====== DATASET ENTRIES ======

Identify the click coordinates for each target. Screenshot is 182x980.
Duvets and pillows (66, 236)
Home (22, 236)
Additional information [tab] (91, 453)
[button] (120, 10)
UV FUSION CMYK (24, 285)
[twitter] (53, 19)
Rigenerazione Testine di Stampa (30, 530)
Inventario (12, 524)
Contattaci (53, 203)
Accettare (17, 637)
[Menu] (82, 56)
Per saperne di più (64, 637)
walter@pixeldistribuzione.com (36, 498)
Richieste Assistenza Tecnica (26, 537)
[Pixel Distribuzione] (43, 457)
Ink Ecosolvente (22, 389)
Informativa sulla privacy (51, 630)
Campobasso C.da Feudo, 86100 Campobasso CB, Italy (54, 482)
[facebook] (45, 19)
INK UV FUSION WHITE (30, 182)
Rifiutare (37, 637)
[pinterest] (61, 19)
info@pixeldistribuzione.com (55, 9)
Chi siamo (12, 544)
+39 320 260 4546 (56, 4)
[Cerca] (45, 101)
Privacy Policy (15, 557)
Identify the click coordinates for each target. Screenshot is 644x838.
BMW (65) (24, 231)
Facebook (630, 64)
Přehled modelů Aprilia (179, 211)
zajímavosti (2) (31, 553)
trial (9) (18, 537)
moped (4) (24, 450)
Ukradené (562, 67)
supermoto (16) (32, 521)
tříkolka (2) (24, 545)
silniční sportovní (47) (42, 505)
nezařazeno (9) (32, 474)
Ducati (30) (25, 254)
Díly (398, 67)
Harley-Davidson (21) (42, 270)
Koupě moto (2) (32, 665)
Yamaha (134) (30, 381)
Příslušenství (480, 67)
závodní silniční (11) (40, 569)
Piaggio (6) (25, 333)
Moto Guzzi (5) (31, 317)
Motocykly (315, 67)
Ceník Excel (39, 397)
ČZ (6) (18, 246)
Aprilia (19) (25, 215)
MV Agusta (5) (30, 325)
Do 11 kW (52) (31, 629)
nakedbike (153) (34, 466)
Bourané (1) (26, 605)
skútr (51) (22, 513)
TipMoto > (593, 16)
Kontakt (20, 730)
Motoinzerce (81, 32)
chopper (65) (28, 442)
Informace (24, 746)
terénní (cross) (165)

======
====== DATASET ENTRIES ======

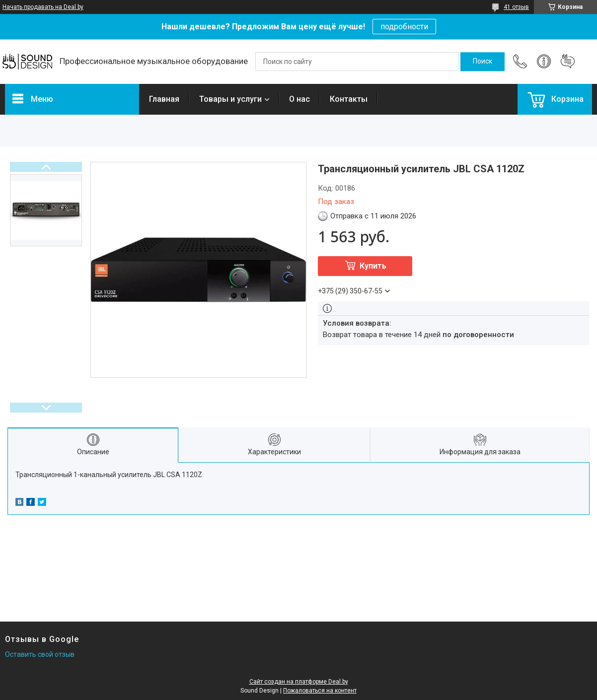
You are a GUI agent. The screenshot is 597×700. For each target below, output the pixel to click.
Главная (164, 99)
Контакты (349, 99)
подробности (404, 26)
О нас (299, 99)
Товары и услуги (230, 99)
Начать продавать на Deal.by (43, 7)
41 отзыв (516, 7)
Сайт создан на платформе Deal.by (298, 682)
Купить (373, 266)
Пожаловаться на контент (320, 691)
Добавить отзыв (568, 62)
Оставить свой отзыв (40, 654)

======

§ EXERCISE DETAILS
Can you repeat the rows verbatim, starting with the row containing "trial (9) (18, 537)" and going on through the row containing "Informace (24, 746)"?

§ FULL SOLUTION
trial (9) (18, 537)
moped (4) (24, 450)
Ukradené (562, 67)
supermoto (16) (32, 521)
tříkolka (2) (24, 545)
silniční sportovní (47) (42, 505)
nezařazeno (9) (32, 474)
Ducati (30) (25, 254)
Díly (398, 67)
Harley-Davidson (21) (42, 270)
Koupě moto (2) (32, 665)
Yamaha (134) (30, 381)
Příslušenství (480, 67)
závodní silniční (11) (40, 569)
Piaggio (6) (25, 333)
Moto Guzzi (5) (31, 317)
Motocykly (315, 67)
Ceník Excel (39, 397)
ČZ (6) (18, 246)
Aprilia (19) (25, 215)
MV Agusta (5) (30, 325)
Do 11 kW (52) (31, 629)
nakedbike (153) (34, 466)
Bourané (1) (26, 605)
skútr (51) (22, 513)
TipMoto > (593, 16)
Kontakt (20, 730)
Motoinzerce (81, 32)
chopper (65) (28, 442)
Informace (24, 746)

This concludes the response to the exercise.